Eu adoro uma história de banda. Adoro. Fictícias ou não, bandas de rock são fascinantes. Não é à toa que tantos dinossauros do rock, embora velhos ou mortos, ainda arrastam uma legião de fãs de todas as idades, espalhados pelo mundo todo. Bandas são organismos vivos que se equilibram em uma linha fina entre o ego e o talento. Nem sempre as coisas dão certo mas, quando dão, é épico.

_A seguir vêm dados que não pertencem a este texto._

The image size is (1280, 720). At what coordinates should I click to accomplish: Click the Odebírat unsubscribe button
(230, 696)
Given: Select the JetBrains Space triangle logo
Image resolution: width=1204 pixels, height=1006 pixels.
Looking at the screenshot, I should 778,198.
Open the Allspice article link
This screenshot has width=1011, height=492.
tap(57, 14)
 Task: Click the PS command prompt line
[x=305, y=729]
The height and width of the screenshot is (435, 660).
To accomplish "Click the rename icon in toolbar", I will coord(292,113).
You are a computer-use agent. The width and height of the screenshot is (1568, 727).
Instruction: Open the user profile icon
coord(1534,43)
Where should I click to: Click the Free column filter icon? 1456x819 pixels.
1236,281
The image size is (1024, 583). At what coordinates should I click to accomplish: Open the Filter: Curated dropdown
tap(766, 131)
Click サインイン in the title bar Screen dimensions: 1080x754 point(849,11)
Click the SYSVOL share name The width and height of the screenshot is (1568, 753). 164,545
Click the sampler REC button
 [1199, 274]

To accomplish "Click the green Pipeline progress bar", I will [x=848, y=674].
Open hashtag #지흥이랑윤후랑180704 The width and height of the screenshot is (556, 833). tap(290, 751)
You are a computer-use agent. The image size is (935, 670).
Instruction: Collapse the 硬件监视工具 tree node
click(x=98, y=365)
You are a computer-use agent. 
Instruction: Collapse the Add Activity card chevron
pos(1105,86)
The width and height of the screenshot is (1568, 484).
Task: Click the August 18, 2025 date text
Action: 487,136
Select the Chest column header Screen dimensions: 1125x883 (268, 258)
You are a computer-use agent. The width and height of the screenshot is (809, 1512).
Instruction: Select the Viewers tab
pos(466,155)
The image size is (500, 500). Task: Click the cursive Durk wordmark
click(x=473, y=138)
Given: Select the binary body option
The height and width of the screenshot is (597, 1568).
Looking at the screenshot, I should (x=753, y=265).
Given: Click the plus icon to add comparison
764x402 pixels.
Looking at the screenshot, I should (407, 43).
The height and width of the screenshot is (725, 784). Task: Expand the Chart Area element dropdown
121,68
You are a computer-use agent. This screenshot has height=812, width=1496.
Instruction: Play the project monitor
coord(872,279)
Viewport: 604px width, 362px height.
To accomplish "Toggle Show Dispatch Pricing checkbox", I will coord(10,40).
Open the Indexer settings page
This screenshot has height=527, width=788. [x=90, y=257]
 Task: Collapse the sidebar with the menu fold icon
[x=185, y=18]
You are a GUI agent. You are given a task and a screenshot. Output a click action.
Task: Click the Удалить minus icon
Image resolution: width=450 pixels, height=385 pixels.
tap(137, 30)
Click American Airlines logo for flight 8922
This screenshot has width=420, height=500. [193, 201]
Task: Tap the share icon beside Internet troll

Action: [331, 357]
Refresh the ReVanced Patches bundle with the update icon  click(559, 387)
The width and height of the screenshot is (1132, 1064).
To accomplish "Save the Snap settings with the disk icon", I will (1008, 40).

Ainda que a banda cuja biografia Taylor Jenkins Reid escreveu, Daisy Jones & The Six, não exista, eu me vi mergulhada naquele universo, desejando muito que ela tivesse existido para poder ser fangirl e escutar todas as músicas em sequência, sem parar. A autora claramente queria ter sido jornalista de celebridades pois, em seus dois livros publicados no Brasil, ela nos traz biografias de artistas inventados que, entretanto, são tão (ou mais) interessantes do que aqueles que, de fato, existiram. É assim com Daisy Jones, a protagonista do livro. Ela é uma força da natureza: selvagem, elétrica e perigosa. Criada meio solta naquela atmosfera groupie dos EUA na década de 1970, ela descobre suas palavras e sua voz e se coloca como cantora num mundo que enxergava mulheres como musas, não como artistas independentes, marcado pela presença masculina. É nesse ambiente que ela conhece os The Six, banda baseada livremente em Fleetwood Mac, e a parceria desenvolvida entre eles é simplesmente explosiva. É impossível começar a ler esse livro sem ser imediatamente envolvido naquela atmosfera do auge das bandas de rock. Mas, para além de uma boa história de música e personagens cativantes, temos mulheres incríveis que, entre erros e acertos, assumem quem são sem medo da represália. Um conto de fadas regado a sexo, drogas e rock’n roll. —Comprar!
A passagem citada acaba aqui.